0
votes

This tcl question is a bit special. I have text in braces which contain command executions in square brackets:

proc doit {txt} {
    return $txt
}

set txt {
    
    hallo [doit world]
    
}

puts [subst -novariables -nobackslashes $txt]

The output is hallo world which is what I want.

However, sometimes my editor formats the text such that the command execution is split over multiple lines:

set txt {
    
    hallo [doit
    world]
    
}

which leads to an error message wrong # args: should be "doit txt".

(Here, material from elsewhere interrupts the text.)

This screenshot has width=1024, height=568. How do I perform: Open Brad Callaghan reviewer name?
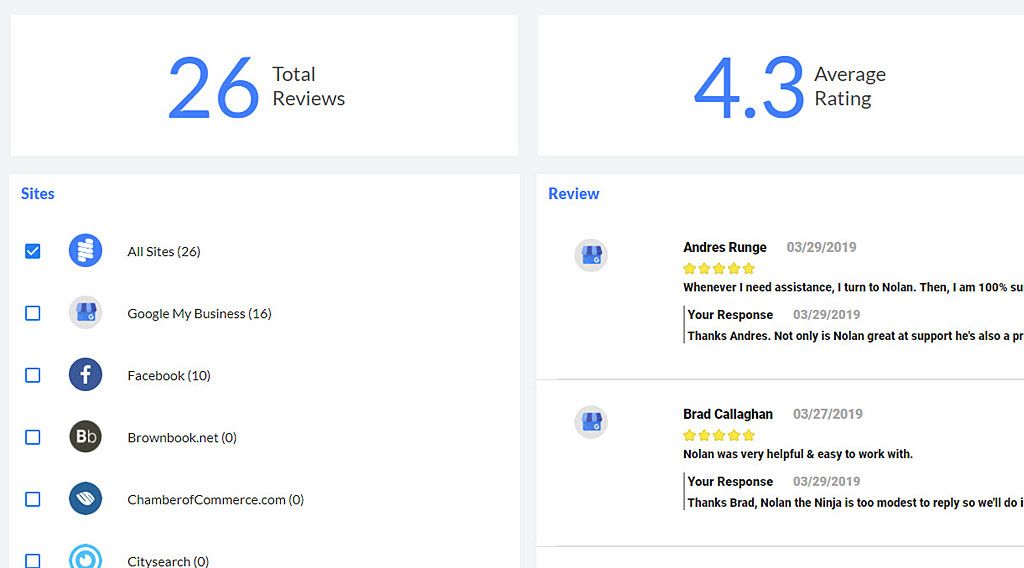coord(728,414)
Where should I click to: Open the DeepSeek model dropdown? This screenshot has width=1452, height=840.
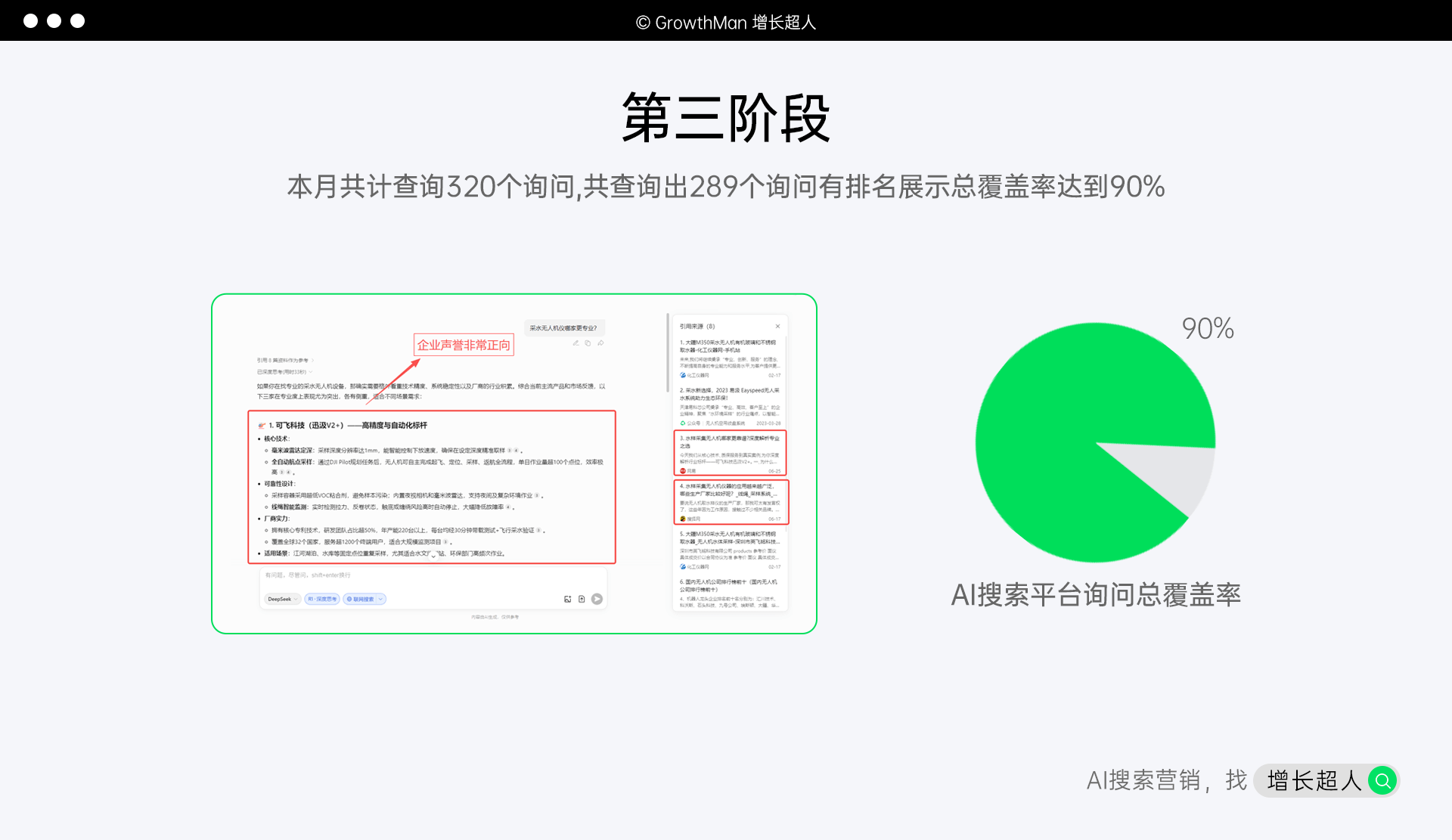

Is there an elegant way to avoid this problem? Introducing a backslash line extension doesn't work since my editor may put this in the wrong position after reformatting the text. And I want to keep the line breaks unchanged (otherwise I could just remove all line breaks from the txt before using subst). Parsing the text and removing line breaks from the command execution seems to be a bit complex.

Thanks for your help!

1
What's your editor? If it's vim, use :set textwidth=0 or :set tw=0 - glenn jackman
@glenn jackman: I'm using Gnu Emacs in the Tcl mode. Formatting of paragraphs (inside the braces) is done with ALT-Q. This breaks the paragraph at arbitrary spaces, tabs, or newlines. - Ralf
I've never had emacs mangle tcl like that... - Shawn
@Shawn: The rest of the Tcl formatting seems ok, maybe its a bit too special for emacs. The lines are of course longer than in my example. Would you expect emacs to avoid splitting the command execution? - Ralf
Well... yes? I don't recall it ever doing that for my code. - Shawn

1 Answers

2
votes

One trick is to wrap your script text to become subjected to subst by curly braces and have the Tcl parser unwrap it before command substitution using the {*} expand operator:

set txt {
    
    hallo [{*}{doit
       
         world}]
    
}

This will be robust against reformatting. However, I would rather teach your editor to behave gently.